- _ASSIGNED TASK_: Restate the following records word for word without images.

- _Stored data_:
———

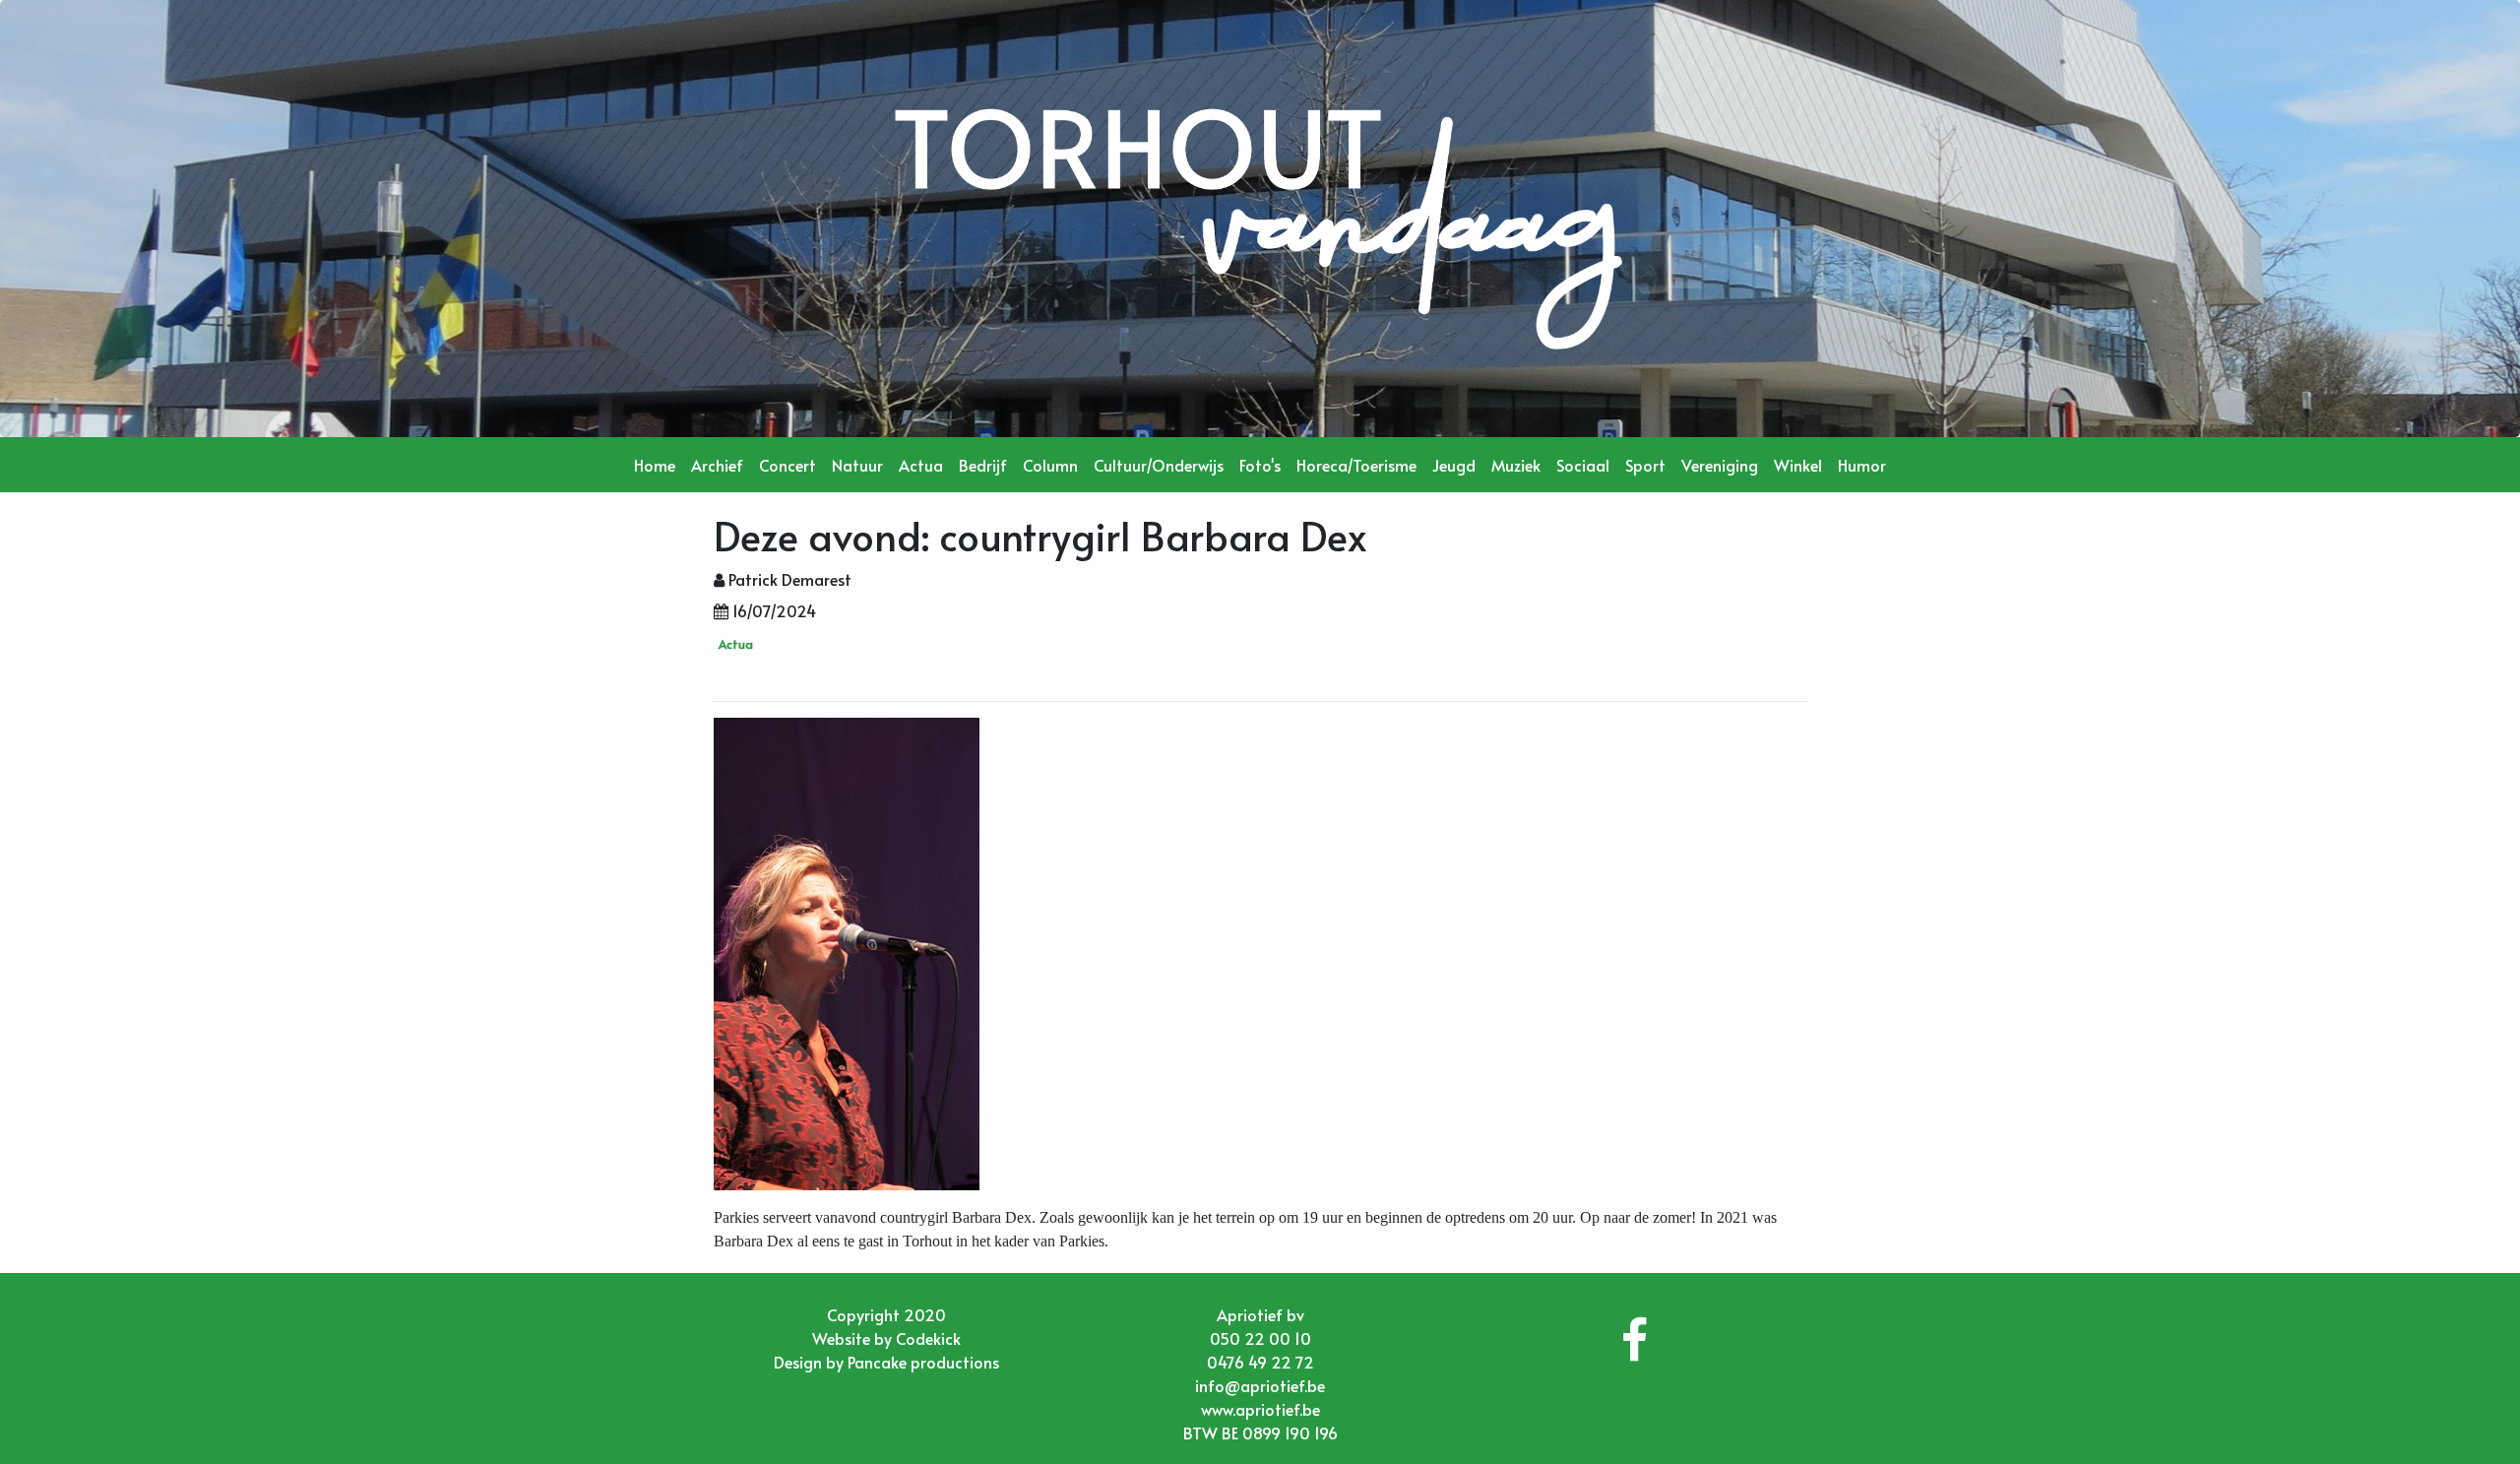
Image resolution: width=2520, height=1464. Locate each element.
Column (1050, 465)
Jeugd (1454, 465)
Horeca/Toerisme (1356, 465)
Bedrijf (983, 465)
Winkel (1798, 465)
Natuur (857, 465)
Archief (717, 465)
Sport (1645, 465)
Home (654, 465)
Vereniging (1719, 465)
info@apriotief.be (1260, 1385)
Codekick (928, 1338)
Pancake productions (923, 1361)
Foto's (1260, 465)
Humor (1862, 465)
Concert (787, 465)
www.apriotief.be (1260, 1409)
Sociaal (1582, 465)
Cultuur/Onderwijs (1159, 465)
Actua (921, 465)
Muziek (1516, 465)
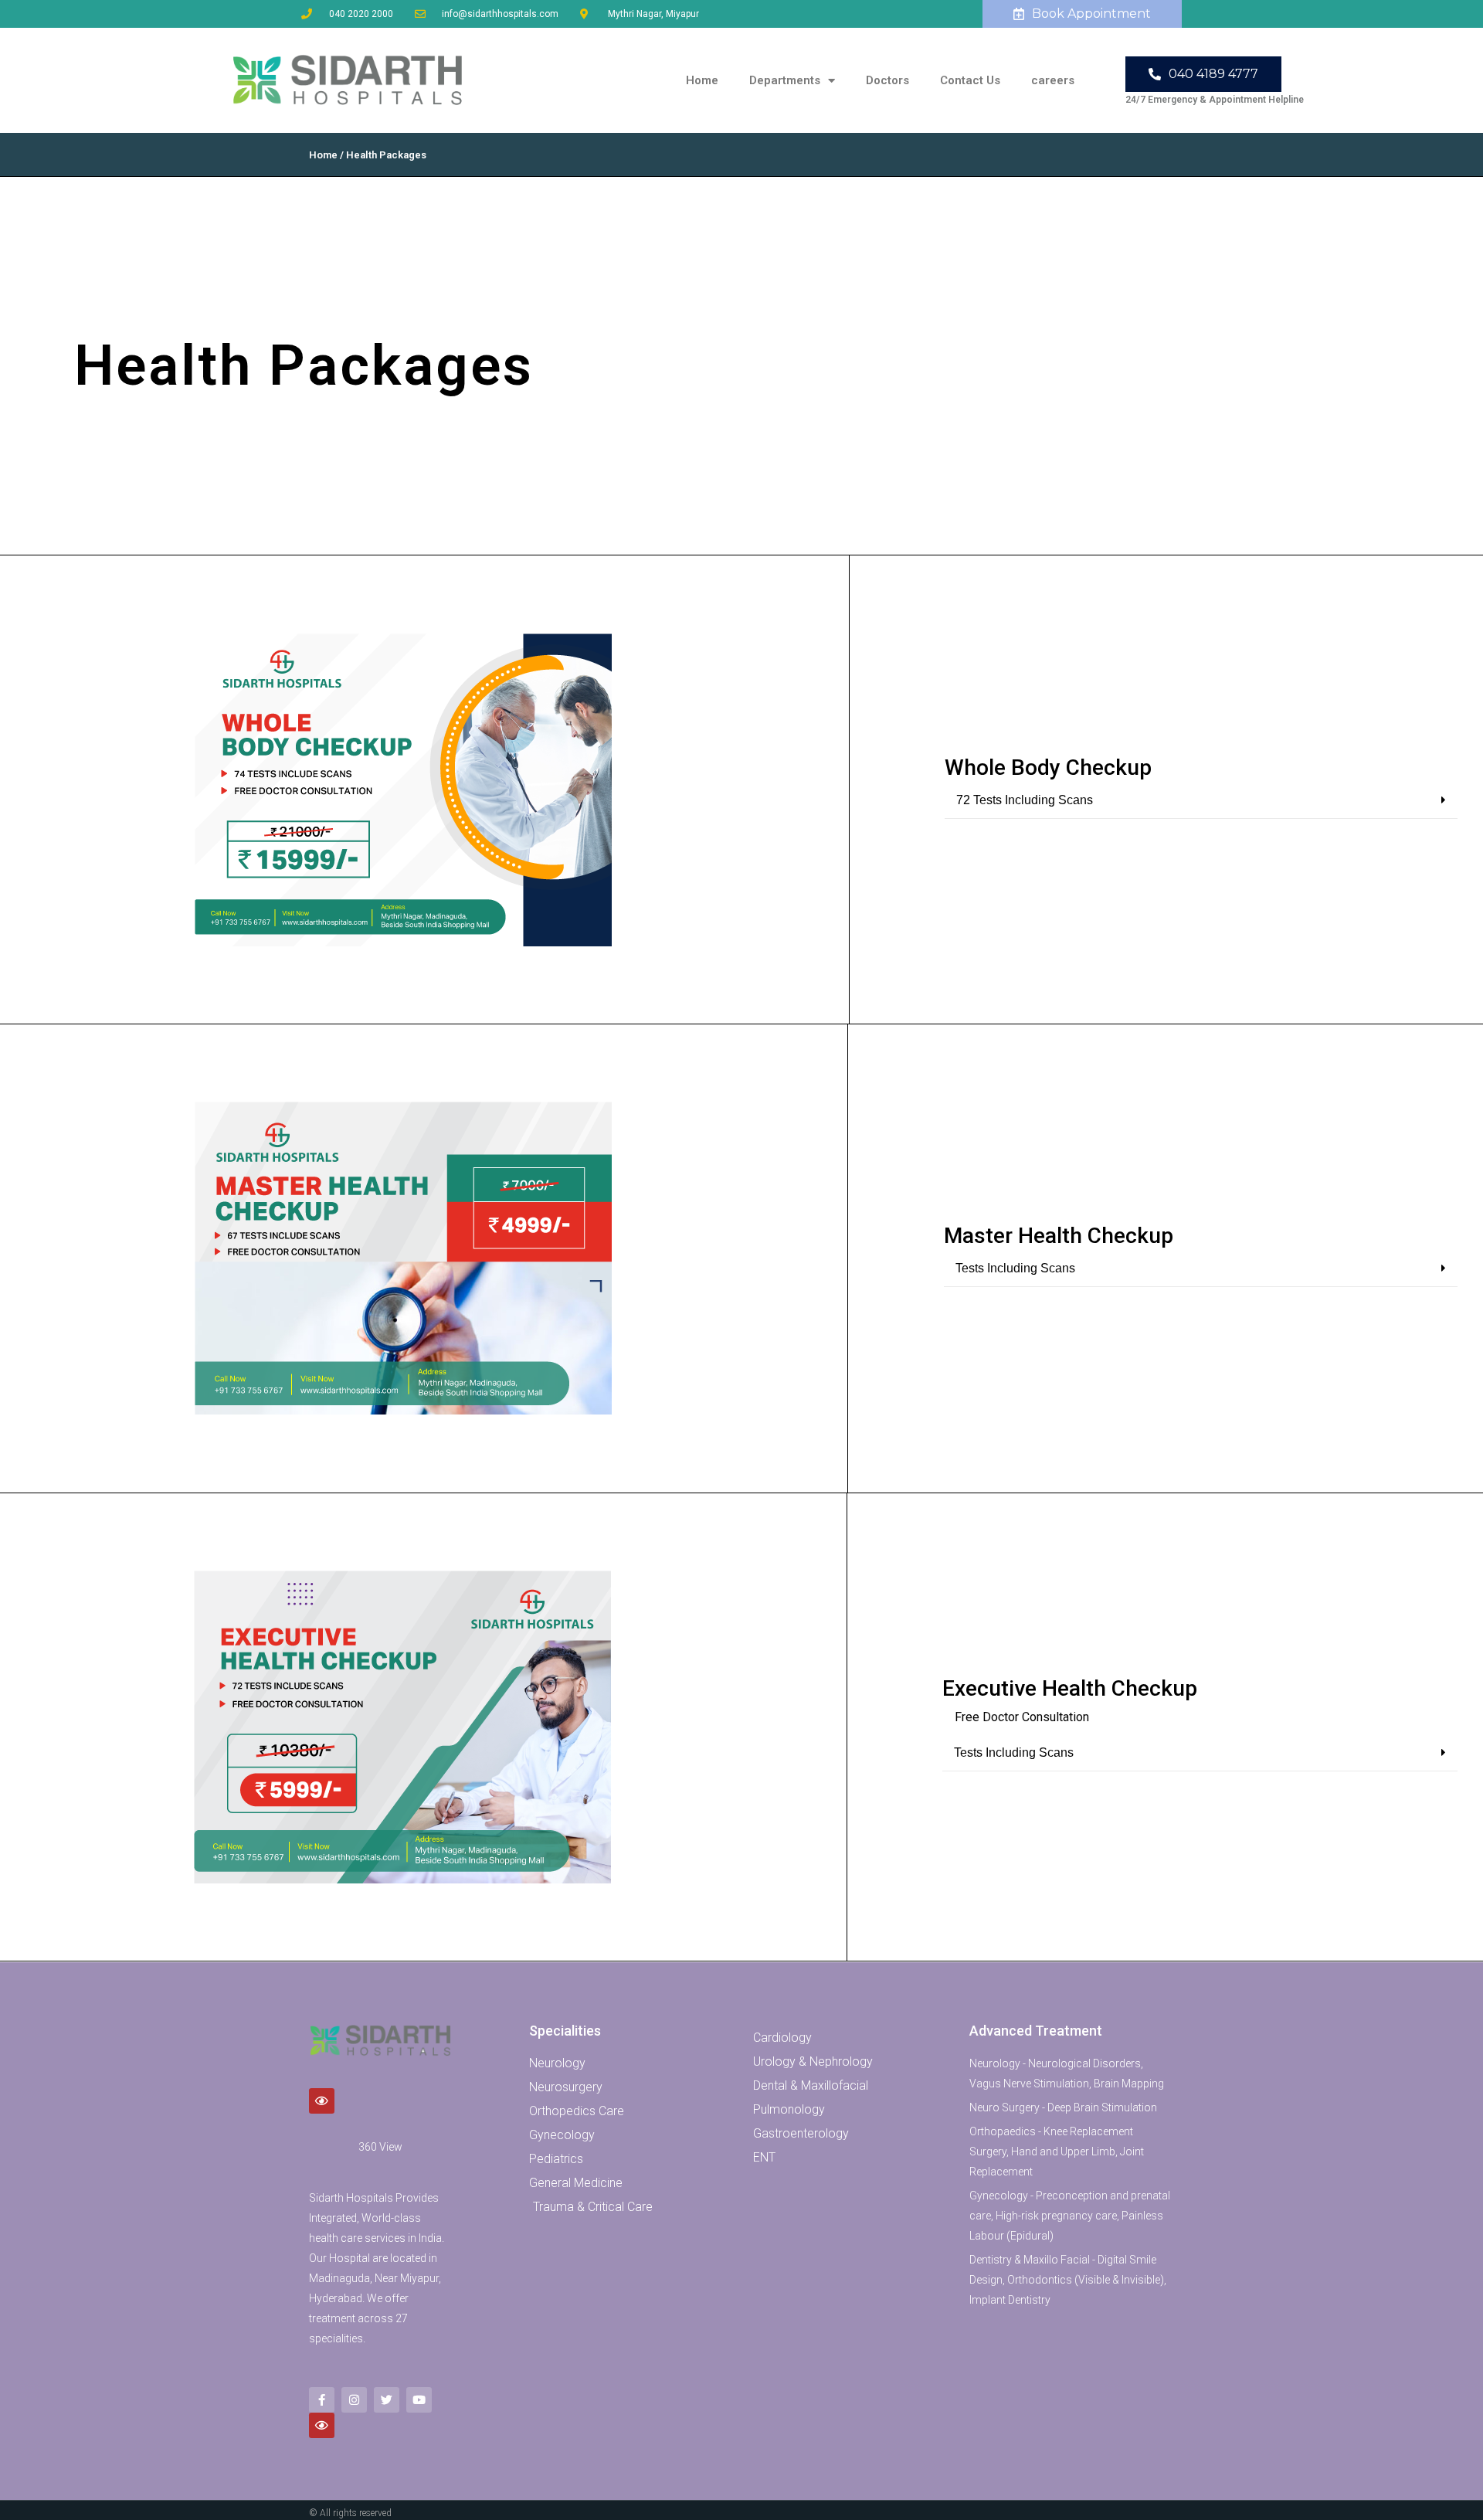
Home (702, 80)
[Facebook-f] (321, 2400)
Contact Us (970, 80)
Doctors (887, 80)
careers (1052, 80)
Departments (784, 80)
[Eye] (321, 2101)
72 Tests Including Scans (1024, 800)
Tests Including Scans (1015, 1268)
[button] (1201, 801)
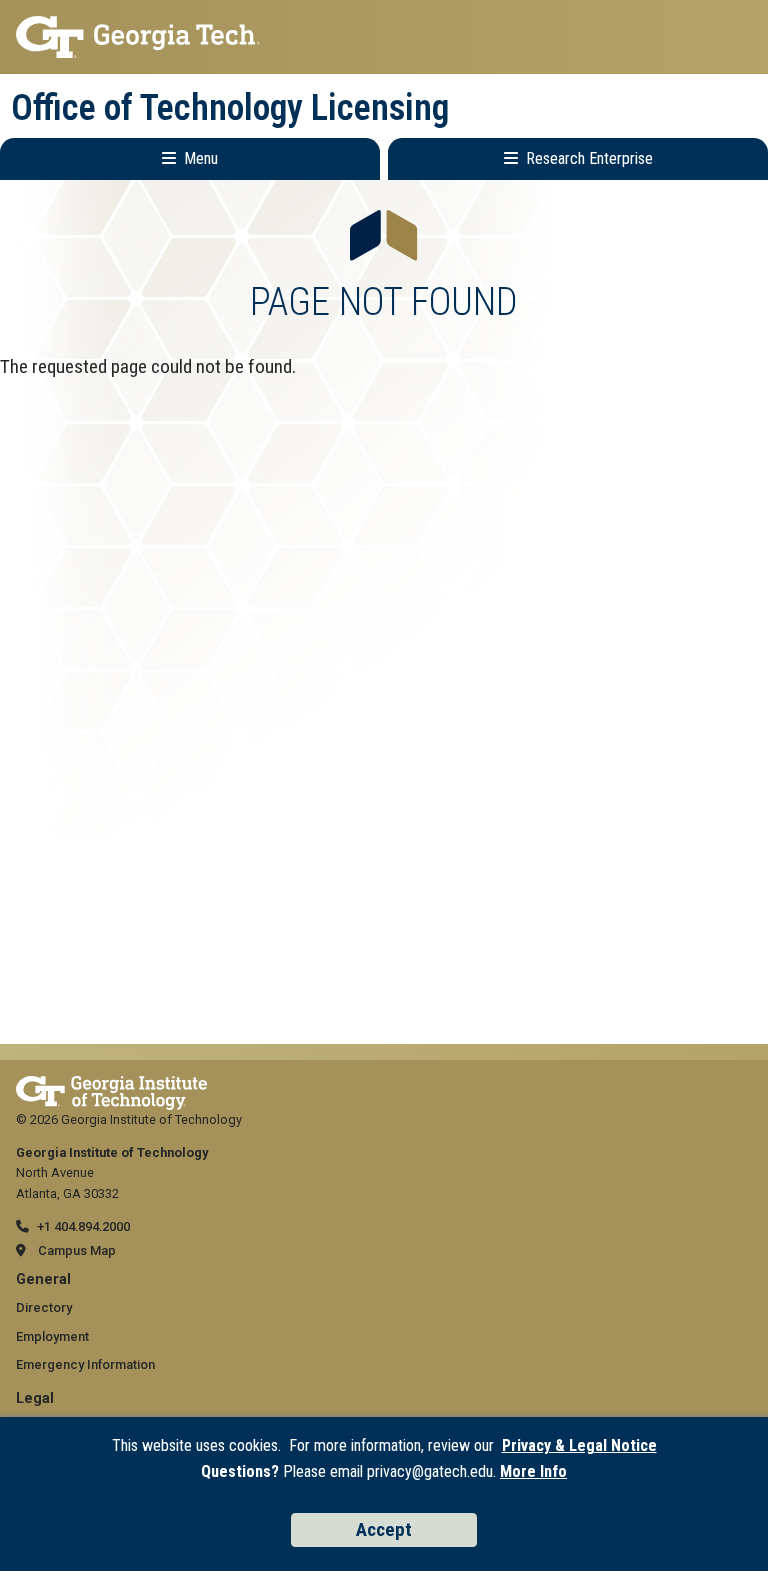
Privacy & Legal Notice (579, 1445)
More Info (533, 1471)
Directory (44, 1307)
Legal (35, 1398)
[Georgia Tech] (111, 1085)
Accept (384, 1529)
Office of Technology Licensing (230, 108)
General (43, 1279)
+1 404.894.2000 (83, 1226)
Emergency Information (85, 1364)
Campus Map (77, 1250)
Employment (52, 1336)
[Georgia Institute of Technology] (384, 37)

———

- _RESULT OF THIS EXERCISE_:
Image resolution: width=2520, height=1464. Locate each element.
Column (1050, 465)
Jeugd (1454, 465)
Horeca/Toerisme (1356, 465)
Bedrijf (983, 465)
Winkel (1798, 465)
Natuur (857, 465)
Archief (717, 465)
Sport (1645, 465)
Home (654, 465)
Vereniging (1719, 465)
info@apriotief.be (1260, 1385)
Codekick (928, 1338)
Pancake productions (923, 1361)
Foto's (1260, 465)
Humor (1862, 465)
Concert (787, 465)
www.apriotief.be (1260, 1409)
Sociaal (1582, 465)
Cultuur/Onderwijs (1159, 465)
Actua (921, 465)
Muziek (1516, 465)
Home (702, 80)
[Facebook-f] (321, 2400)
Contact Us (970, 80)
Doctors (887, 80)
careers (1052, 80)
Departments (784, 80)
[Eye] (321, 2101)
72 Tests Including Scans (1024, 800)
Tests Including Scans (1015, 1268)
[button] (1201, 801)
Privacy & Legal Notice (579, 1445)
More Info (533, 1471)
Directory (44, 1307)
Legal (35, 1398)
[Georgia Tech] (111, 1085)
Accept (384, 1529)
Office of Technology Licensing (230, 108)
General (43, 1279)
+1 404.894.2000 (83, 1226)
Emergency Information (85, 1364)
Campus Map (77, 1250)
Employment (52, 1336)
[Georgia Institute of Technology] (384, 37)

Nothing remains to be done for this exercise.